I get you might want to make a buck or two out of the fortunate surroundings you find yourself in, and I'm not going to knock any artistic venture that pops up here and there. But this is Hull 2014 and well, pretending that the City of Culture thing doesn't hang around the neck of everything that happens here, why the allusion to Dylan Thomas and the Kardomah set? Did the estate agent who owns this building and clearly can't sell it on to any commercial concern and who once offered to buy the Humber Bridge, think he could get away with this sleight of hand? And those 'artists' who frequent this place; are they getting a cut of the profits? Thought not.

Sunday, 20 July 2014

County Court


I've never really looked at this entrance before. It's on Alfred Gelder Street and is part of the Guildhall. It's no longer in use as the County Court has moved on to pastures new. What intrigued me is the little pile of Edwardian baroque nonsense above the door (you might like to click on the image to enlarge it). Amongst the usual symbols of power, a lion head, sword, axe, keys, royal sceptre and the scrolls of law there are numerous overflowing cornucopias of poppy heads. Now, aren't poppies symbols of sleep and death? Is this some ironic comment on the process of civil litigation? Or could it be that whoever paid for this was in the opium trade? Your guess is as good as mine.

Tuesday, 11 March 2014

White Hart Blues


A sad little note in the window of the White Hart on Alfred Gelder Street informs the world that it is closed "due to the current economic climate". Optimistically it expects to reopen in the Spring. We shall see. Quite a few pubs have closed in recent years only to "reopen" as apartments.

Wednesday, 7 August 2013

A Piece of Advice


I got a bit of a shock when I saw this place closed. Surely, I thought, they can't have abolished Citizens Advice along with the rest of public services but a small notice by the door informs me that the Citizens Advice Bureau has moved from Charlotte Street Mews to the Wilson Building on Alfred Gelder Street. So at least for the time being we still have this small mercy.


Saturday, 4 May 2013

Alfred Gelder Street


So here's the Guildhall, on the right, stretching all the way down Alfred Gelder Street. It's a large piece of Edwardian civic preening, seemingly big was beautiful in those days. At the far end there used to be a magistrates' court where petty crooks and poor unfortunates got tried for breaking the law (just being poor was, of course, a crime, still is it seems) whilst at this end the big time crooks were running the council for their own benefit.
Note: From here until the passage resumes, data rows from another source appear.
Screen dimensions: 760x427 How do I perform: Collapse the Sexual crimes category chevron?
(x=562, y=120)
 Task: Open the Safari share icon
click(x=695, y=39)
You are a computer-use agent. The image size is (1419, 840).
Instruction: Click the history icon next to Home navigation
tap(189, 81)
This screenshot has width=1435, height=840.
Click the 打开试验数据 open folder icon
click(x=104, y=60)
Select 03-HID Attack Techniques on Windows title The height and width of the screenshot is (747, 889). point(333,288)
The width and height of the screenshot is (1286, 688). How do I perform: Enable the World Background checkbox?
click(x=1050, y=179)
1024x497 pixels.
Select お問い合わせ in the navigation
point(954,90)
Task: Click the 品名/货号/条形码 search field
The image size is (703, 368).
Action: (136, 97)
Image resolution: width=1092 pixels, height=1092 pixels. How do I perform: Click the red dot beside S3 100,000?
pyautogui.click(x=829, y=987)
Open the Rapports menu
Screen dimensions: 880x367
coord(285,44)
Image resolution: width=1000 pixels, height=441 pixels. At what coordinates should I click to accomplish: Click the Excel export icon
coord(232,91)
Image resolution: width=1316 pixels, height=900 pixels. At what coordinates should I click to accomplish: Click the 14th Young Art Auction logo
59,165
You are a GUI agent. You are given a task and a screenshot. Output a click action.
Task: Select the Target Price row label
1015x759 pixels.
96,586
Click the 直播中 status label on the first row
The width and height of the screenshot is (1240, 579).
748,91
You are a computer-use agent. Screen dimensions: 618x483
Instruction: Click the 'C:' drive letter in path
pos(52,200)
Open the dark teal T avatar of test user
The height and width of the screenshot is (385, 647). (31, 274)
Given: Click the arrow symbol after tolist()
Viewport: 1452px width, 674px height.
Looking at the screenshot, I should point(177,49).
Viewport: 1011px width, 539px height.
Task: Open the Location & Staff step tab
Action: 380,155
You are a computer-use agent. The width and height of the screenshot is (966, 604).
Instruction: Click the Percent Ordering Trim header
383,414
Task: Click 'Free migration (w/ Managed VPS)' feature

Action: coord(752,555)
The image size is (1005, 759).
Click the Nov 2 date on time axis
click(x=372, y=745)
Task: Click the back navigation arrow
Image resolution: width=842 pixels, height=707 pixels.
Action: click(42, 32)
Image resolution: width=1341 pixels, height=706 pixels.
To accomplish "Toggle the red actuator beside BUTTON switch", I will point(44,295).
Of course those days are long gone, the small time crooks and the poor now have their own specially built high tech court buildings (there's money to be made out of the crime business) and the councillors have no powers other than to sack council workers and rip off folk with extortionate fees and stupid regulations. And the big time boys? Well, they seem to be running the country ...

There's more monochrome merriment at the Weekend in Black and White here.

Saturday, 11 December 2010

Civic Statuary

High above the entrance to the old County Court sits this statue that I assume is meant to represent justice since it has a set of scales in its hands. Sitting on top of this is another monumental sculpture part of a group representing The Daughters of Neptune  which appeared in an earlier post. These are by A H Hodge who did lots of monumental stuff at the turn of the last century.

Monday, 16 August 2010

The Guildhall, Hull

When Hull became a city in 1897 obviously it would have a new town hall, so the old one was pulled down and this cathedral to municipal might was erected in 1913 or thereabouts. It's a massive edifice stretching all the way down Alfred Gelder street (see below). The law courts used to be at the far end with Council business being carried out at the front. Now there's two new courts and the Council has little to do except collect the bins and do what central government tells it to do. Local democratic control simply doesn't exist in this country anymore.
You can tell what a busy place it is by the milling crowds thronging its doors.